Purified bovine adrenocortical cytochrome P450 11β has been reconstituted into phospholipid vesicles using a detergent dialysis procedure. Using this reconstituted system, we have examined the effect of changes in the fatty acyl substituents of the lipids on the catalytic activity of the enzyme. The studies reported here show that cytochrome P450 11β exhibits a completely different response to changes in the fatty acyl groups from that shown by cytochrome P450 scc.

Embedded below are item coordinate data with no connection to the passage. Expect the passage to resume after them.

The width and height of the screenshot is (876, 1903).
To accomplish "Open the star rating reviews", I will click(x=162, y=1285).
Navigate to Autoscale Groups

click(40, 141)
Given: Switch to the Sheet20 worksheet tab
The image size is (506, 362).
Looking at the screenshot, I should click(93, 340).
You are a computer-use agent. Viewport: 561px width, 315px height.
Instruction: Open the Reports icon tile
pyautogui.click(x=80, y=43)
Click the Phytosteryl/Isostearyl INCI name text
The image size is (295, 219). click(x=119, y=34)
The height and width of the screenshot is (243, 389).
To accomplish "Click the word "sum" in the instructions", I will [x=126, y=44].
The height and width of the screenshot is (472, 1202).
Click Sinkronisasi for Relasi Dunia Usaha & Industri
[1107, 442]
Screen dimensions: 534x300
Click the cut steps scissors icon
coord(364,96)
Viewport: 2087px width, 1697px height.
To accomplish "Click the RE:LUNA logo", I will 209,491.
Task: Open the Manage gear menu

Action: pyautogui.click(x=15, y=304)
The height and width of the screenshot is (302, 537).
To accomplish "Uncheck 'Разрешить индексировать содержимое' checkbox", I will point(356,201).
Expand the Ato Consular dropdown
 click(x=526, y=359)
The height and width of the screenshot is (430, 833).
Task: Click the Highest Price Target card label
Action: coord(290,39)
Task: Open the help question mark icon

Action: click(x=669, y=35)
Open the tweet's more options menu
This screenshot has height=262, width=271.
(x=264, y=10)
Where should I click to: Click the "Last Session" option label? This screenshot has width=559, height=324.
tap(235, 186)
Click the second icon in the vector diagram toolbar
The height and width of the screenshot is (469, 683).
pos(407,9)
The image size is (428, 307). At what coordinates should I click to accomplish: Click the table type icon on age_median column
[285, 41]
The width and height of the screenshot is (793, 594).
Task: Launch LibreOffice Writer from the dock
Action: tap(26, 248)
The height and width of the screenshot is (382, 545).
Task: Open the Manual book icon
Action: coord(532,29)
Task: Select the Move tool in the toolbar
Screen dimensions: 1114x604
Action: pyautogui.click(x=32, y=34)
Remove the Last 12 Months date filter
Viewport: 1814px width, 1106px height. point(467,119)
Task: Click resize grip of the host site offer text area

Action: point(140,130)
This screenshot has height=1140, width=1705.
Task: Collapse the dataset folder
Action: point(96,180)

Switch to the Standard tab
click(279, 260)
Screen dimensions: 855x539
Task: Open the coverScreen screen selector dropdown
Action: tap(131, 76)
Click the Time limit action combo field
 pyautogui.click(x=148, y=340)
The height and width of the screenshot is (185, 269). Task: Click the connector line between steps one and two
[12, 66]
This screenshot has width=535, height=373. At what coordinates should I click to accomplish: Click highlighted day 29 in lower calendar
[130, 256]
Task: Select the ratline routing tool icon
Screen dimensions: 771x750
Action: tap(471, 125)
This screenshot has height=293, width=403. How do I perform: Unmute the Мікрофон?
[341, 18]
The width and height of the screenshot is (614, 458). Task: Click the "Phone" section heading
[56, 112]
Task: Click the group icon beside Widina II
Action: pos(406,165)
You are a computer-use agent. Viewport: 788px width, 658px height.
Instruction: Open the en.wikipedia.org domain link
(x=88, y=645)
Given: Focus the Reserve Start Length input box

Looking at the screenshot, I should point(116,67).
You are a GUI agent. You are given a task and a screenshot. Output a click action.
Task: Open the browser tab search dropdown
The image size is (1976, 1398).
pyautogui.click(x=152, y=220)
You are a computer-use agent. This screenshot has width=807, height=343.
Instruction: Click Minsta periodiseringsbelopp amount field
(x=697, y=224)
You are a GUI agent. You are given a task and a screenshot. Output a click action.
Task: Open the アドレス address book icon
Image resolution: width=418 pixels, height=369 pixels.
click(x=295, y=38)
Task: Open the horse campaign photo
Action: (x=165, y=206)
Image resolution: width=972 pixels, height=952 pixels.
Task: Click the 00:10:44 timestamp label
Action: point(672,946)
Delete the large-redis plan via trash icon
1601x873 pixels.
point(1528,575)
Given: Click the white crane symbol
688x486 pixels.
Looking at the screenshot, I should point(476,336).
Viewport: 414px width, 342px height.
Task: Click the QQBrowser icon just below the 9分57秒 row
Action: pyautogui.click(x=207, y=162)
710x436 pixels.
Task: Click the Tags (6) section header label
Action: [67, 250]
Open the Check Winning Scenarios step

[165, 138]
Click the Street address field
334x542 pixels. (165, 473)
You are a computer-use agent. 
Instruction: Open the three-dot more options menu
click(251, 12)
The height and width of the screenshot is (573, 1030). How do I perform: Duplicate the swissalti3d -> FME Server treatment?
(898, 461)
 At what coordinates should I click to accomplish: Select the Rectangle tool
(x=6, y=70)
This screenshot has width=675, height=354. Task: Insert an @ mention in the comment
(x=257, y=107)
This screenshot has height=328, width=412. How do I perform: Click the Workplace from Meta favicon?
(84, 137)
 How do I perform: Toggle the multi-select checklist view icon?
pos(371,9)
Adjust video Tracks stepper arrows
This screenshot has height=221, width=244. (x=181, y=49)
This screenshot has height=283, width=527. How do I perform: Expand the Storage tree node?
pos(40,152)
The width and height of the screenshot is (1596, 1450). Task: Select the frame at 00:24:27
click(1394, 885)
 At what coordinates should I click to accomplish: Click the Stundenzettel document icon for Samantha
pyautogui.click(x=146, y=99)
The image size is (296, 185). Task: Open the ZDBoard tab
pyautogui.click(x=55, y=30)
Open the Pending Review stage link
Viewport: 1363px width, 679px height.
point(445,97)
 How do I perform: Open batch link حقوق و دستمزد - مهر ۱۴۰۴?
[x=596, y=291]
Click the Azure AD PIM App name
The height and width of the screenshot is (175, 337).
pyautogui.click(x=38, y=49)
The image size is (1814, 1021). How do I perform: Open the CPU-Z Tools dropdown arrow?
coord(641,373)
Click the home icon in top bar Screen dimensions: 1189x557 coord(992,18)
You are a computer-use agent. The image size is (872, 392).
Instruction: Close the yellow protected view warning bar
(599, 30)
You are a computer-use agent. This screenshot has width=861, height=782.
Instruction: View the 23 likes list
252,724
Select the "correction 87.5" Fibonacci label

Cytochrome P450 11β displays maximal activity in lipid vesicles composed of saturated lipids, such as dipalmitoyl and dimyristoyl phosphatidylcholines, with turnover numbers ranging from 35 to 60 min −1. Incremental increases of phospholipids such as diphytanoyl and dioleoyl phosphatidylcholines result in a progressive inhibition of 11β hydroxylase activity; most of this kinetic effect is attributable to a significant decrease in V max accompanied by modest changes in K m for the steroid substrate deoxycorticosterone. Diphosphatidyl glycerol (cardiolipin), which has been previously shown to activate cytochrome P450 scc, is a potent inhibitor of the 11β hydroxylase activity of cytochrome P450 11β, with half maximum inhibition observed in vesicles containing 4–5 mol% diphosphatidyl glycerol. Kinetic analysis demonstrates that this inhibition by diphosphatidyl glycerol is reflected in both a decrease in V max and relatively large increases (up to sevenfold) in K m for the steroid substrate. These effects on the 11β hydroxylase activity may have important implications for the in vivo regulation of not only the 11β hydroxylase activity, but also the other catalytic activities of this enzyme, particularly 18- and 19-hydroxylase and oxidase activities.